Pride and Privilege BBC2, 9pm Imagine . . . BBC1, 10.35pm

Much occurred in the first hour-long instalment of Pride and Privilege, a series of fly-in-the-dorm progs capturing a year in the lives of pupils and staff at Glenalmond College, the fee-paying Perthshire boarding school.

So many bright and hopeful young things! So many shiny-eyed stories of educational aspiration! Too many, in fact, and for too long, too.

For its own televisual good, Pride and Privilege should have severely pruned its multiplicity of narrative threads (especially the hackneyed "Will he/won't he make the rugby first XV?" sporting one); cut back on its vast Glenalmond cast; and reduced its running time.

That way, you wouldn't have been left with the feeling that you were watching at least three documentaries at once - all serving to build a generic portrait of school life, rather than a picture specific to dear old Coll.
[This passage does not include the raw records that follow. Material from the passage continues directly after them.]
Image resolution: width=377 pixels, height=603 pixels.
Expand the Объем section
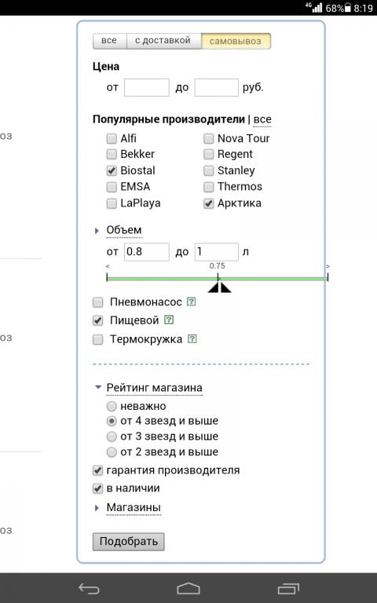coord(124,230)
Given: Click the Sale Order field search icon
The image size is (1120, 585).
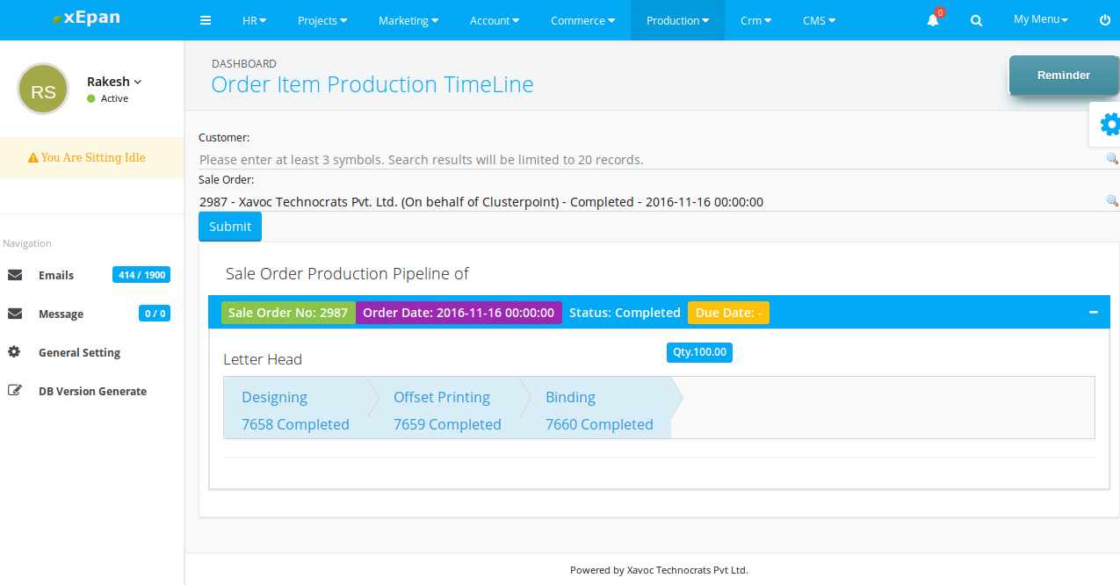Looking at the screenshot, I should 1112,201.
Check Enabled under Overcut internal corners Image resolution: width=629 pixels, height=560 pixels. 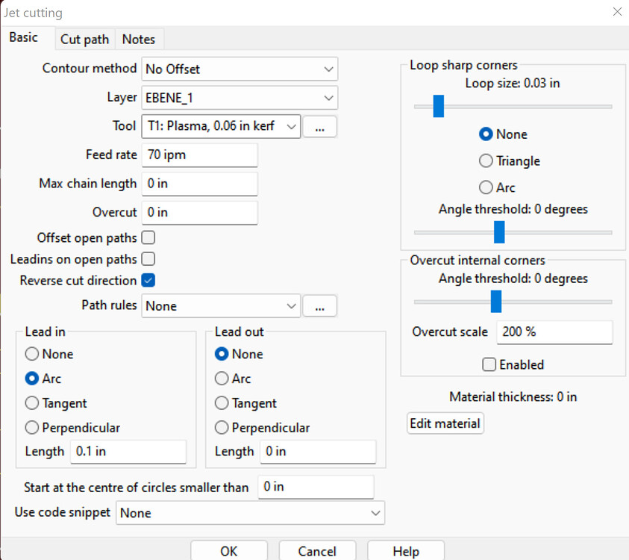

For there must be something truly singular about the school which helped shape a dynasty of distinguished journalists (the Cockburns), along with comic deities including Miles Kington, Phil Kay and Robbie Coltrane, yes?

So with what unique Glenalmond revelations did Pride and Privilege actually leave us? Tweed jackets for its boys' uniform instead of school blazers, mibbes? Ankle-length skirts as daywear for the girls? There wasn't much else.

It was one of Glenalmond's young women, 15-year-old Tamsin, who gave Pride and Privilege its best moment. She seemed to be confirming negative class stereotype when confiding to the camera, in a well-brung-up purr, that "I want to marry somebody who is rich and I want an estate a few estates."

However, it later became evident that Tamsin is a bit of a joker: she'd actually been providing a satirical study in upper-crust vacuity. Ooh, flippin' kids: they're the most distinctive thing about any seat of learning.

Some of Venezuela's 270,000 distinctive young musicians illuminated the screen in Imagine ... as Alan Yentob ambled around Caracas, probing the remarkable success story which is the Simon Bolivar Youth Orchestra.

Under the determined and politically adept leadership of Jose Antonio Abreu, the Venezuelan government has spent the past 33 years funding a socio-educational experiment in communal learning - El Sistema - that has created a nationwide family of classical musicians.

Currently, Venezuela funds a network of 15,000 teachers and 200 music schools, all geared towards training up young folk into 200-strong orchestras. The cost? $29m a year.

The scheme's prime example, the aforementioned Simon Bolivar Youth Orchestra under the conductorship of Gustavo Dudamel, has wowed festivals in Edinburgh and Salzburg, plus the Proms at London's Royal Albert Hall. Dudamel and his players have secured top jobs around the world, while also retaining a laudable urge to continue to contribute to their home nation's musical development.

Thanks to Scottish Arts Council head honcho Richard Holloway, El Sistema has latterly been brought to Scotland and renamed Big Noise, beginning at the nation's geographical heart, the formerly-insalubrious Raploch housing scheme in Stirling. We didn't see much of the orchestra in its new Scots incarnation (it only started in June, and Yentob seemed unwilling to leave the safety of his car to probe Raploch's scary boulevards in the same way he had in gun-plagued parts of South America).

But imagine: on every Scottish street corner, an orchestra of well-adjusted young people happily belting out Tchaikovsky's Fourth. Venceremos!